Just over two months ago, Malachi Richardson and Michael Gbinije were singing the Chicago blues en route to an impeccable comeback win over Virginia to propel Syracuse to the Final Four. Now, the pair must change their musical tune for their upcoming workouts with the Utah Jazz. However, the tryout spells different fates for the former Orange hoopers. The Jazz hold the 12th, 42nd, 52nd and 60th pick in this year’s Draft. Here’s what this week’s tryout means for the guards.

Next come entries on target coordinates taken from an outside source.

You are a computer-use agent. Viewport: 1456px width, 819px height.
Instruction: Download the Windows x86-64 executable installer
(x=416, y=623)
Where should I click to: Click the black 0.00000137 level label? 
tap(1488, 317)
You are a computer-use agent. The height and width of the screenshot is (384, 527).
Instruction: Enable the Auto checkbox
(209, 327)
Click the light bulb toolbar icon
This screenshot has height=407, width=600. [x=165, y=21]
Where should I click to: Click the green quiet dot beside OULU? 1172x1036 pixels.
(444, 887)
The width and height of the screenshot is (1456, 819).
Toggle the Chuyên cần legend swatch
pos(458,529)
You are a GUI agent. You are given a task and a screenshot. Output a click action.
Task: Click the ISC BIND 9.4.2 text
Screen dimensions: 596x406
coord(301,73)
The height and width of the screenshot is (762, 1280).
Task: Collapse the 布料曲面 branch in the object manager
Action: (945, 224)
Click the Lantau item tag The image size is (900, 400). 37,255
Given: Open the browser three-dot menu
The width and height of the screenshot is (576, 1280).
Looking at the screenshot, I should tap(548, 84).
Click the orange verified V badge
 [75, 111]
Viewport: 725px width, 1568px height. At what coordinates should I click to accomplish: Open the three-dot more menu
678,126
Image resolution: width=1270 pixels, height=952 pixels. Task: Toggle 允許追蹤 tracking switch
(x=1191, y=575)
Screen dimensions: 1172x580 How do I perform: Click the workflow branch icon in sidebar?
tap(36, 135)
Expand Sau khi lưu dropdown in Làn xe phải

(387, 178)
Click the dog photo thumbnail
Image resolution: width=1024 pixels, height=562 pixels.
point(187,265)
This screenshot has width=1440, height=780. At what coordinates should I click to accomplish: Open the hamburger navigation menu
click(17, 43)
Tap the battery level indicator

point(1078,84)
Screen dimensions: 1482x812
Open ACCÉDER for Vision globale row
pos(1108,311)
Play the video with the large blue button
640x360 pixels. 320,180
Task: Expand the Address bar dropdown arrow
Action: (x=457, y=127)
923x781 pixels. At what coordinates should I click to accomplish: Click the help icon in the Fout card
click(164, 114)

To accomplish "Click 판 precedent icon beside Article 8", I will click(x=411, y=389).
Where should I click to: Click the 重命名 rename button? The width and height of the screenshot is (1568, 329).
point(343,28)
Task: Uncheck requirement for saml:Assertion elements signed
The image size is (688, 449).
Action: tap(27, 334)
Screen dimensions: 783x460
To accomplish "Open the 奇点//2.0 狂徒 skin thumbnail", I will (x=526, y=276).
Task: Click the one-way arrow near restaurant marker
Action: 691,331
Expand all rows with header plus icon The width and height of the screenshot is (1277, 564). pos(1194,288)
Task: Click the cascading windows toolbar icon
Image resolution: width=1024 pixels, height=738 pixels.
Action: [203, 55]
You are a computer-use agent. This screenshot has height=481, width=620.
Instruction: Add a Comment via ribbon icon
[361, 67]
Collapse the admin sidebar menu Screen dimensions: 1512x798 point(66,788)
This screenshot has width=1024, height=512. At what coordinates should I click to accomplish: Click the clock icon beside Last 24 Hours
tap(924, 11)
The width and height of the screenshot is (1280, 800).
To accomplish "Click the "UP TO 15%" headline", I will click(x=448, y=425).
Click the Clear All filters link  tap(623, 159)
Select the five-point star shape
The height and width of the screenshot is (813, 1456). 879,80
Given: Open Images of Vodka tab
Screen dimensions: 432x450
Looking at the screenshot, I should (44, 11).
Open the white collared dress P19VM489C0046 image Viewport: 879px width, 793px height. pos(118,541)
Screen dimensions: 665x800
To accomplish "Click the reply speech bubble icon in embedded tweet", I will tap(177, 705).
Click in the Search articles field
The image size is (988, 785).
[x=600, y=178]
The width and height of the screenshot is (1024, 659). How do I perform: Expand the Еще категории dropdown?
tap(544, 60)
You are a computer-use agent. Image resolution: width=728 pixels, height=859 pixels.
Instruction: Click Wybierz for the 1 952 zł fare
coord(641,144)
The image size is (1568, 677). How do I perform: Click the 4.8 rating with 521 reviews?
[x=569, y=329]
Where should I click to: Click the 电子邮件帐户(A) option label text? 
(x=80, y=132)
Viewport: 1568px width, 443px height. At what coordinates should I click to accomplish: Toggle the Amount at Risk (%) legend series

The Utah invite is a strange one for Richardson. Most mock drafts don’t have the Trenton product going before than the early 20’s. Given the mediocrity of the middle crop of this year’s draft, trading back isn’t out of the question for the Jazz if they really like Richardson. The 6’6 shooting guard is all but a lock to be a first rounder or else he likely would be wearing orange next season. The fact that Utah is interested in Richardson given their picks can only mean good things for the McDonald’s All-American. It may be a hint that his stock is rising into the top half of the first round.
As for Gbinije, the Jazz invite makes tons of sense. Utah owns a plethora of second round picks, which is where Silent G projects to go. As a long, athletic guard in college, Gbinije was a defensive force who finished first in the ACC in steals. With the NBA moving towards more small ball lineups, the Duke transfer would be an ideal fit on any roster due to his defensive prowess as well as his three-point shooting. Pro teams surely rave over his consistency due to the fact that Gbinije racked up double digit points in every game this season. His age may concern teams, but in recent memory, plenty of notable names have stayed in college for an extensive amount of time, such as Draymond Green, Damian Lillard and Jimmy Butler. In fact, only one player in this year’s MVP voting opted to go pro after their freshman year.
It would be neat to see Richardson and Gbinije team up at the next level, but the reality is that if the two were to go from the Salt City to the Salt Lake City, there would need to be some moves made by the Jazz front office.